#### What is required:
Transcribe all of the data exactly, leaving nothing out.

#### Data entries:
*****
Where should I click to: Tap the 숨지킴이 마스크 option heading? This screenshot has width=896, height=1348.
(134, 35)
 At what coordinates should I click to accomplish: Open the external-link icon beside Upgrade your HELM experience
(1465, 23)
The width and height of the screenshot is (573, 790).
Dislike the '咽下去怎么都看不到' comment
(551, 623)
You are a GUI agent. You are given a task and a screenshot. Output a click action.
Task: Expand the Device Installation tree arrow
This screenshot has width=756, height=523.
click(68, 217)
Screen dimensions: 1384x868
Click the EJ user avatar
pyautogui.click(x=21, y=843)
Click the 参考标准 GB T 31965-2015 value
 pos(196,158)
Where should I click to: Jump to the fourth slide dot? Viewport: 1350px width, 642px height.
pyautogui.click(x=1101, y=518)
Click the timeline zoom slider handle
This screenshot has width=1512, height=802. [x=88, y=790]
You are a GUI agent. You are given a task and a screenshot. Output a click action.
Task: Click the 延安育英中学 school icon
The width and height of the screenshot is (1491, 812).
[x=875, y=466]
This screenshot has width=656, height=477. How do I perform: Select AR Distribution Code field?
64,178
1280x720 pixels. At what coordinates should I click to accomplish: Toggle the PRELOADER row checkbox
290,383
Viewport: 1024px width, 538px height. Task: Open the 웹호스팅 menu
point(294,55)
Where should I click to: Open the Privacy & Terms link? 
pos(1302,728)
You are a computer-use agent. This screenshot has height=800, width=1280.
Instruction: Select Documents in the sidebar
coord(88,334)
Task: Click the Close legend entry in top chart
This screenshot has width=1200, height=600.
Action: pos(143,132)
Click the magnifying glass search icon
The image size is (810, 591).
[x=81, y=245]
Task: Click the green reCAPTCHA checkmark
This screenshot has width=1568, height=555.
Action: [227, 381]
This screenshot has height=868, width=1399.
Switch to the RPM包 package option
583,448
*****
#### Written answer:
Where should I click to: Tap the 숨지킴이 마스크 option heading? This screenshot has width=896, height=1348.
(134, 35)
 At what coordinates should I click to accomplish: Open the external-link icon beside Upgrade your HELM experience
(1465, 23)
The width and height of the screenshot is (573, 790).
Dislike the '咽下去怎么都看不到' comment
(551, 623)
You are a GUI agent. You are given a task and a screenshot. Output a click action.
Task: Expand the Device Installation tree arrow
This screenshot has width=756, height=523.
click(68, 217)
Screen dimensions: 1384x868
Click the EJ user avatar
pyautogui.click(x=21, y=843)
Click the 参考标准 GB T 31965-2015 value
 pos(196,158)
Where should I click to: Jump to the fourth slide dot? Viewport: 1350px width, 642px height.
pyautogui.click(x=1101, y=518)
Click the timeline zoom slider handle
This screenshot has width=1512, height=802. [x=88, y=790]
You are a GUI agent. You are given a task and a screenshot. Output a click action.
Task: Click the 延安育英中学 school icon
The width and height of the screenshot is (1491, 812).
[x=875, y=466]
This screenshot has width=656, height=477. How do I perform: Select AR Distribution Code field?
64,178
1280x720 pixels. At what coordinates should I click to accomplish: Toggle the PRELOADER row checkbox
290,383
Viewport: 1024px width, 538px height. Task: Open the 웹호스팅 menu
point(294,55)
Where should I click to: Open the Privacy & Terms link? 
pos(1302,728)
You are a computer-use agent. This screenshot has height=800, width=1280.
Instruction: Select Documents in the sidebar
coord(88,334)
Task: Click the Close legend entry in top chart
This screenshot has width=1200, height=600.
Action: pos(143,132)
Click the magnifying glass search icon
The image size is (810, 591).
[x=81, y=245]
Task: Click the green reCAPTCHA checkmark
This screenshot has width=1568, height=555.
Action: [227, 381]
This screenshot has height=868, width=1399.
Switch to the RPM包 package option
583,448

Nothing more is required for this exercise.